Boohoo shares were down 2% in early trade, extending 2024 losses to 32%, after the British company said it would stop using the distribution center by Nov. 11, just over a year after it started operations there. It said it would sublet its space at the center, which is run by a third party.
CEO John Lyttle had previously described the site as a "complete gamechanger" as it would slash delivery times to shoppers in the US, Boohoo's largest overseas market.
However, the company said on Wednesday it would return to fulfilling all US orders from its automated center in Sheffield, northern England, enabling it to cut costs over the medium term and broaden its product offering to US shoppers.
"To us, the short life of the US warehouse ... is concerning, highlighting a naivety of the American market, along with a waste of time and resources," Shore Capital analysts said.
Boohoo said the move would result in a write-down on its balance sheet against the investments and costs associated with the US operation, as well as certain one-off exceptional cash costs. Further details will be given at its half-year results.

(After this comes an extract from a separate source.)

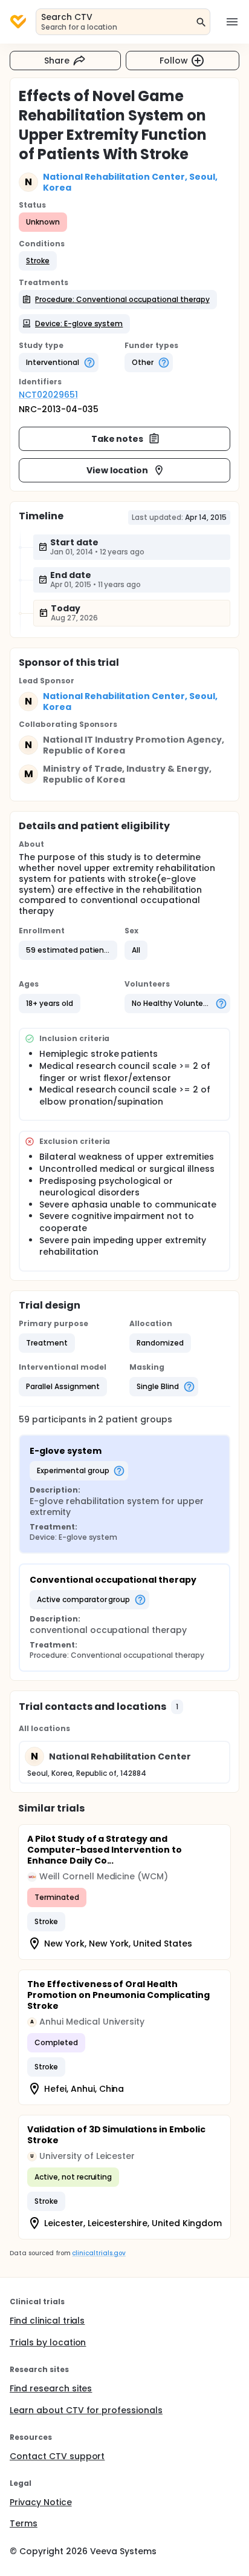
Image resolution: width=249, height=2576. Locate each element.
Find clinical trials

Analysts at Peel Hunt estimated a 34 million pounds ($44.5 million) capital expenditure write-off.
Boohoo said it "remains excited" about the opportunity in the US market and had been developing wider routes-to-market strategies, the first of which was the recent launch of its Nasty Gal brand in Nordstrom stores.
Boohoo said it was in advanced talks with major US brands over new routes to market for other brands within the group.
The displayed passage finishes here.